On Jan. 27, Jason Pyle, Kaegi’s director of investigations, told a hearing officer that Lombardi’s daughter was “under the impression that at 55 they had become eligible for the senior exemption. She was wrong.
There was no explanation of how exemption requests continued to be signed in the name of a man who had been dead for years.
Lombardi’s estate was ordered to repay $16,271 for senior citizen freeze exemptions granted to the property between 2016 and 2019.
Resnick says no payment was made, however, and the appraiser has since placed a lien on the property and referred the matter to the state’s attorney’s office for investigation.
Kaegi’s office stripped the Lombardi house of all exemptions, which saw the tax bill rise last year to $5,511 from $1,489.
Lombardi’s daughter did not return messages seeking comment.
In another case, Kaegi’s office placed a lien April 18 on an apartment building in the 1700 block of South Racine Avenue in an attempt to recover $90,552 in abusive exemptions, plus interest, from Mary Lou Aguilar. .
Aguilar got those tax breaks from 2014 to 2019 when the property was owned by a company controlled by his grandson.

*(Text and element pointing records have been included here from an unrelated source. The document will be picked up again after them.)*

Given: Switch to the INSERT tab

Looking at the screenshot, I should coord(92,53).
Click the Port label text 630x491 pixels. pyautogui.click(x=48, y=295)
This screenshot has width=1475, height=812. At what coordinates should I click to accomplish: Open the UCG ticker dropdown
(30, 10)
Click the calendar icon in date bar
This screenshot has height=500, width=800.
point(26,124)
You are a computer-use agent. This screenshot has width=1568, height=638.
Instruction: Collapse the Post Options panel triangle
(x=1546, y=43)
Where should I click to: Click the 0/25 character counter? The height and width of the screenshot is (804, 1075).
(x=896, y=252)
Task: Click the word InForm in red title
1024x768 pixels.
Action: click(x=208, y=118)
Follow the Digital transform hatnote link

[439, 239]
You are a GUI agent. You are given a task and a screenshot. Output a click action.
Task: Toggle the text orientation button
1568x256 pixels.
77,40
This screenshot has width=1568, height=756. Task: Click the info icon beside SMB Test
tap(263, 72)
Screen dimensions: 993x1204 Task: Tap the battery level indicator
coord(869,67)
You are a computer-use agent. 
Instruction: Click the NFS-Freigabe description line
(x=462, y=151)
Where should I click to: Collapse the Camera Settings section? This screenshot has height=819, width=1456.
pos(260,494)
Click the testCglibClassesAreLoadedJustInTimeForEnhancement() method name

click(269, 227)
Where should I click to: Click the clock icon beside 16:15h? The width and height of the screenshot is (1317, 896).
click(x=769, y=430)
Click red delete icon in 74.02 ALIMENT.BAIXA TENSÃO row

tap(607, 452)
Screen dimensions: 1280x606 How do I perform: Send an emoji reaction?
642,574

The tax breaks are only available for homeowners and seniors, not for businesses. The lien gives the county a claim on the property, but it may have to wait until the property is sold to collect back taxes.
Kaegi stripped the property of all exemptions. So his tax bill skyrocketed to $13,903 last year from $754.
In other cases:
- Retired veterinarian Allen Cosnow, 84, has been reimbursed $80,278 because he ‘understated his income on application’ to receive a seniors freeze and reduce his property taxes between 2016 and 2019 on his five bedroom house in Glencoe. His tax bill last year was $17,722. He declined to comment.
- Marc A. Taylor died in February 2020, leaving an estate that included a home in Rogers Park and two apartment buildings in Lincoln Park. All had liens filed by the assessor in 2018 to recover $139,053 in taxes plus interest for tax relief he was not entitled to receive between 2010 and 2016.
One of the buildings in Lincoln Park was sold last December and the county recouped $25,060 for the misguided tax breaks. The other two liens remain outstanding, according to county records.
- An apartment building in Uptown saw its tax bill soar to $18,579 last year from $1,702 after Kaegi’s office discovered it mistakenly failed to update the assessment when the landlord Elvira Plass acquired the building from a relative. Due to the appraiser’s error, Plass got $117,592 in tax relief that she shouldn’t have gotten, but she won’t have to repay that. She declined to comment.
- Gladys Dates, 89, a retired Chicago Police Department employee, successfully defended the senior freeze she got for two decades on her Beverly home, according to the appraiser, who said that he had miscalculated his tax relief. Dates’ police pension was $67,000 in 2020, which appears to exceed the income requirements to qualify for the freeze. But, after a hearing, the assessor said she ‘met the income requirement’. Yet his tax bill rose to $3,047 last year from $1,217. The dates could not be reached.
- Young Woo Park, 68, and his wife Im Soon Park, 69, also determined they had met the income requirement for a seniors freeze. whose tax bill for their Morton Grove home in the 9400 block of Normandy Avenue fell from $18,577 to $261 in 2020. The assessor’s office says the drastic decrease in their tax bill was due to a computer error that gave them an $18,043 tax break for their senior freeze. The error was corrected and the Parks paid $16,954 last year. The parks could not be reached.